Jul 20 2012
Physical inactivity accounted for an estimated 5.3 million of the 57 million deaths in 2008, a report shows.
This equated to 9% of premature mortality worldwide when the four major noncommunicable diseases - coronary heart disease (CHD), Type 2 diabetes mellitus, breast cancer, and colorectal cancer (CRC) - were taken into account.
Reporting in The Lancet, authors I-Min Lee (Harvard Medical School, Boston, Massachusetts, USA) and colleagues say: "These findings make inactivity similar to the established risk factors of smoking and obesity."
Further analysis showed that eliminating physical inactivity would increase the worldwide average life expectancy by 0.68 years, and likely by more in physically inactive groups.
Using estimates of relative risk from meta-analyses and worldwide measures of inactivity from World Health Organization (WHO) studies, the researchers showed that eradicating inactivity would have the largest effect on CRC and breast cancer deaths, which could be reduced by 10% compared with 6% of CHD and 7% of Type 2 diabetes deaths. However, because of the prevalence of CHD, this is where the largest number of deaths could be prevented in absolute terms.

STORED DATA ▸

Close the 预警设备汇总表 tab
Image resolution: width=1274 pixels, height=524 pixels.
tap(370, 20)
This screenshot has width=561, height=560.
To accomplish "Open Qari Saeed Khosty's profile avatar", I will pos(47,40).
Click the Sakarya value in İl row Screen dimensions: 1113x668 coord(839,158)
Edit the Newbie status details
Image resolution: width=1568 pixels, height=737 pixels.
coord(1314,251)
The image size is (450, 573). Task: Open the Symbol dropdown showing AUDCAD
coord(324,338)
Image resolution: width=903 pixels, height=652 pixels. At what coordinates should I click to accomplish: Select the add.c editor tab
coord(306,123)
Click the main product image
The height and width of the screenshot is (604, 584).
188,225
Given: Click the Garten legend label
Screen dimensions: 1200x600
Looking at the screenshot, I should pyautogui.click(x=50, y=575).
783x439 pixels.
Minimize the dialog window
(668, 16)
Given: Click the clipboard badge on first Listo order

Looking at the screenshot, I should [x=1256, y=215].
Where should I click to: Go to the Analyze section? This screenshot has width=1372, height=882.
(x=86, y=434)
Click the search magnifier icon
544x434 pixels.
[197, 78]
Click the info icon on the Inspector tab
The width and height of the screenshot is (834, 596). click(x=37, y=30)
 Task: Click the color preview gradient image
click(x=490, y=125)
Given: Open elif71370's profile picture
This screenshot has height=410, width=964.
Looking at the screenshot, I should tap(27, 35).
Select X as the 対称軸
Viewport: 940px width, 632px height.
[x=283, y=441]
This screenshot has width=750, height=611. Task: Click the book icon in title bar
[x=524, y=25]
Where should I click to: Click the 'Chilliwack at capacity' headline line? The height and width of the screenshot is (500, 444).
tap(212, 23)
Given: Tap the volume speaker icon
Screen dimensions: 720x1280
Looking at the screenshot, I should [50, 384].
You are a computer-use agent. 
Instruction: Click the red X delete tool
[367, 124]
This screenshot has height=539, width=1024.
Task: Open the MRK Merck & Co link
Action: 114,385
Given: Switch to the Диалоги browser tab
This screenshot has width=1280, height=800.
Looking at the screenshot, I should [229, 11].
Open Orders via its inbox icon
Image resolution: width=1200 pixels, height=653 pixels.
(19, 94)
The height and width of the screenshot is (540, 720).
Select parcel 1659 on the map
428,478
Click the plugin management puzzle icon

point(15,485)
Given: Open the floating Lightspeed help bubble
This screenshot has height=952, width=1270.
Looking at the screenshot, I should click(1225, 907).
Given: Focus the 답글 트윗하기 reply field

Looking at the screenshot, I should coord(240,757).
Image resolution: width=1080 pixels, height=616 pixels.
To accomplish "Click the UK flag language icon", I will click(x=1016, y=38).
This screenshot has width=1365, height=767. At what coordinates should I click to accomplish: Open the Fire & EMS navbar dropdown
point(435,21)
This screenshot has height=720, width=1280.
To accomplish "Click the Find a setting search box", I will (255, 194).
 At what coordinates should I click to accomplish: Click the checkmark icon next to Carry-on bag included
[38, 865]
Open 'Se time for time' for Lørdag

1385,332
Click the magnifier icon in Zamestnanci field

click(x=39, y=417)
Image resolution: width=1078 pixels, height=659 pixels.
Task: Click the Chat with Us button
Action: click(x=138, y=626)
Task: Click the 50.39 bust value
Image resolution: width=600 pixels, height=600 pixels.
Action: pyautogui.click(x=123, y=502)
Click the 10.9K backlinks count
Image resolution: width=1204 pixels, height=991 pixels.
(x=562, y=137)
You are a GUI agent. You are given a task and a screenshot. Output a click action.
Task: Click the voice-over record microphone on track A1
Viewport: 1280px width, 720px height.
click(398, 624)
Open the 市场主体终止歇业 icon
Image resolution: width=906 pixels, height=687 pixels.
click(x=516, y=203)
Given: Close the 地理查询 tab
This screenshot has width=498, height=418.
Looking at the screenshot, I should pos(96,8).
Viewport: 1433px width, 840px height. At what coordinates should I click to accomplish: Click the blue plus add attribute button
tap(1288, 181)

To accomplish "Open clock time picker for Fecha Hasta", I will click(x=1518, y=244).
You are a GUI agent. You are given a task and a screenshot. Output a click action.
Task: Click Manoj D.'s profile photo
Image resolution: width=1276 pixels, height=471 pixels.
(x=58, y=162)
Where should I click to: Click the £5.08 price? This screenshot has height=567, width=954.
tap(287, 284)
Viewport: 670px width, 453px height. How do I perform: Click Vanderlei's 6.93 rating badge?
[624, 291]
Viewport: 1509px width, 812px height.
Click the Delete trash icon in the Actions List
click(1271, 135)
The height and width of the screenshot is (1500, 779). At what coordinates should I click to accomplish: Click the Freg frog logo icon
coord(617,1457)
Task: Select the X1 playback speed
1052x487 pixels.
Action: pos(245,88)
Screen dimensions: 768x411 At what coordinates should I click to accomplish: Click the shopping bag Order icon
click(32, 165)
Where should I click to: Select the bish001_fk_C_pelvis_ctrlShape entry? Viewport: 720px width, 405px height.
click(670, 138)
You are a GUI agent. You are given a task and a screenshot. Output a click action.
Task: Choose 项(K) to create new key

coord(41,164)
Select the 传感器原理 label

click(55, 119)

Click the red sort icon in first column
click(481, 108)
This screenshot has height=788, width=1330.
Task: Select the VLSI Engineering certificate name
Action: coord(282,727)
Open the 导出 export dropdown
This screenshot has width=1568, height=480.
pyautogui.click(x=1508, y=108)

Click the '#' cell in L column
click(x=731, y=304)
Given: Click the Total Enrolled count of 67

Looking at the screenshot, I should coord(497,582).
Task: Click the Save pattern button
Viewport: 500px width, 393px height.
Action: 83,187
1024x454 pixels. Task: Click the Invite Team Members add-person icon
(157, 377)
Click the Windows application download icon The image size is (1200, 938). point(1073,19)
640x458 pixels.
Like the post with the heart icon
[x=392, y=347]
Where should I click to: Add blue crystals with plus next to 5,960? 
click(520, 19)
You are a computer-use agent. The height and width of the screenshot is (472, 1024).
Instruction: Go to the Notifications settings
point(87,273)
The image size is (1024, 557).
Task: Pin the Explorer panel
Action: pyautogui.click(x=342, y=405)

WHAT YOU ARE ASKED TO DO ▸
Continue the article on physical inactivity and premature deaths, starting right after its last sentence.

RESPONSE TO THE EXERCISE ▸
The authors acknowledge that completely overcoming physical inactivity worldwide is likely to be an unrealistic goal. Nevertheless, they show that even reductions of inactivity by 10% or 25% would save 533,000 and 1.3 million lives per year, respectively.
The impact of eliminating physical inactivity was also greatest in countries with the highest incomes. For example, the authors estimate that 98,000 deaths from CHD could be prevented in high-income countries compared with 15,000 in low-income countries. Preventable deaths from CRC were estimated at 37,000 in high-income countries compared with just 1000 in low-income countries.
The WHO currently recommends that adults take 30 minutes of moderate physical activity, 5 days a week. In another study taken from the same series in The Lancet on physical activity, by Pedro Hallal et al (Universidade Federal de Pelotas, Brazil), it was found that roughly three in 10 adults do not reach these recommendations.
"The role of physical inactivity continues to be undervalued despite robust evidence of its protective effects being available for more than 60 years," says Harold Kohl (University of Texas, Austin, USA), in a press release.
Providing updated information on these effects, the authors say: "We must explore all avenues and support all efforts to reduce physical inactivity worldwide."